The right to be forgotten and digital news archives
The Civil Chamber of the Supreme Court has issued a judgment imposing obligations on the media with respect to protection of the digital right to be forgotten.
The case involved two individuals who had asked El País to delete their personal data from an article published in the newspaper’s digital archives which referred to events that took place in the 1980s relating to drug trafficking and drug dependence.
Implications of the judgment
- According to the judgment, media outlets are considered “controllers” of the personal data contained on their websites and, as such, they are obliged to respect data protection legislation and obligations regarding the protection of fundamental human rights (such as privacy or reputation).
- The Chamber, citing the European Court of Human Rights, distinguishes between the informative role played by media outlets in broadcasting or publishing current news items, classifying this role as primary and the role they play when managing and publishing digital news archives. The latter is classified as a secondary role and, on that basis, the Chamber holds that Member States have greater discretion to impose restrictive measures on news archives.
- Most importantly, the Chamber considers that media outlets that manage digital archives must use exclusion protocols (robots.txt or no-index instructions) to prevent old news articles in the archives reaching general search engines (such as Google, Yahoo or Bing), when the information lacks public interest.
In this regard, the judgment stresses that public interest is not to be confused with gossip mongering or defamation. Pointing to several authors, it states that what is important is not so much the “interest of the public” (considering that a large part of the population is interested in the trials and tribulations of others, even those in the distant past) but the “public interest”, that is, the interest in reaching an informed opinion on matters that are important for the functioning of democratic society.

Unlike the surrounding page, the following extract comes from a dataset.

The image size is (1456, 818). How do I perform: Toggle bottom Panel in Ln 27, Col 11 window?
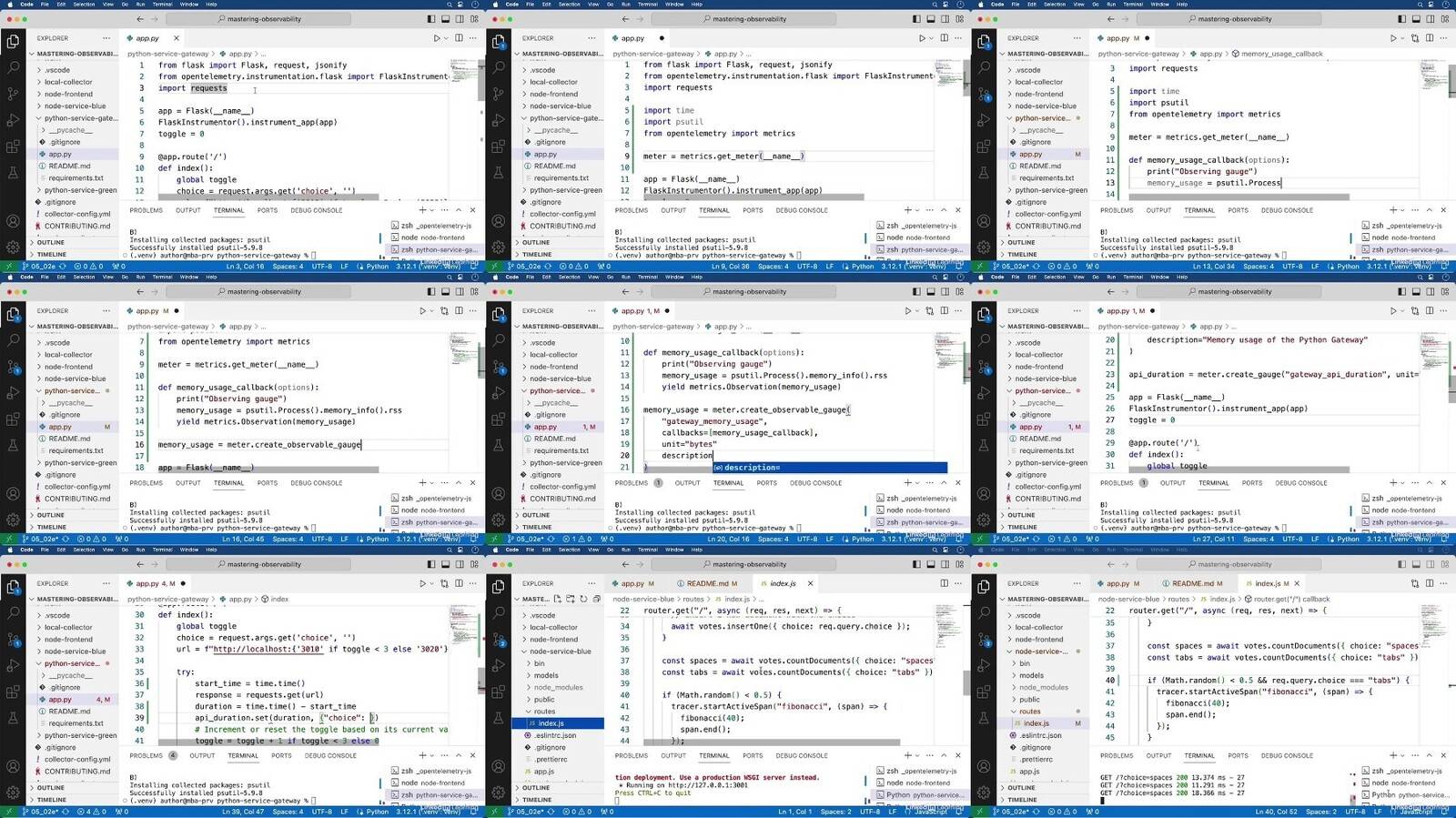tap(1416, 292)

Specifically, the judgment states that media outlets will have to apply exclusion protocols when certain circumstances are met:
– When the claimant is not considered to be a public figure or does not have a public profile. In order to conceptualize what is meant by public figure, the Chamber cites Resolution 1165, from 1998, by the Parliamentary Assembly of the Council of Europe on the right to privacy, stating that public figures are “persons holding public office and/or using public resources, and, more broadly speaking, all those who play a role in public life, whether in politics, the economy, the arts, the social sphere, sport or in any other domain”.
In the case of non-public figures, as in the case of the plaintiffs, while the news item was of interest when it was published, over time the processing of the data it contained became inadequate, irrelevant and excessive, and ceased to be of interest.
– When the news item lacks historical interest. The Chamber does not explain what it understands by historical interest, so we must look to examples given in legislation in order to ascertain what is meant.
Specifically, article 9 of the Data Protection Regulations states that in order to assess whether there is historical interest, the legislation applicable in each case must be taken into account and, in particular, the provisions of Law 12/1989, of May 9, 1989 regulating public statistics, Spanish Historical Heritage Law 16/1985, of June 25, 1985, and Law 13/1986, of April 14, 1986 on Promotion and general coordination of scientific and technical research, and their respective implementing regulations must be borne in mind, as well as regional legislation on these subjects. Nonetheless, the Spanish Data Protection Agency or, where applicable, the regional data protection authorities, may, following a request from the data controller and pursuant to the procedure established in the Regulations, agree to fully maintain certain data, in view of their historic, statistical or scientific value, in accordance with the above-mentioned laws.
Therefore, in practice, assessing whether there is historical interest in the context of the right to be forgotten does not appear to be a quick or easy process.
- However, the Chamber does make some positive rulings for media outlets. It states that media outlets cannot be expected to clean up the data at their own initiative, because this would be a disproportionate sacrifice of the freedom of information in view of the many variables that must be taken into consideration and the vast amount of information processed in digital news archives.
This therefore means that media outlets will have to act once claimants have contacted them, and not before.
- The Chamber also ruled that media outlets that manage archives are not under the obligation to modify the news item in the archive. It considers that digital archives are protected under the right to freedom of information, since they satisfy a public interest in accessing the information, and are protected under article 10 of the European Convention on Human Rights. Indeed, citing the European Court of Human Rights, it states that “it is not the role of judicial authorities to engage in rewriting history”.
Consequently, media outlets cannot be obliged to cancel or alter news items and a request to remove an individual’s name from an article published in the news archives would be inadmissible.
- In line with the above, the Chamber also considers that media outlets that manage news archives are not obliged to adopt technical measures designed to de-index personal data from their internal search engines, since it deems that this would be a disproportionate sacrifice that is contrary to article 20.1 of the Spanish Constitution. The Chamber holds that these types of internal search engines do not offer a “complete profile”, as general search engines do.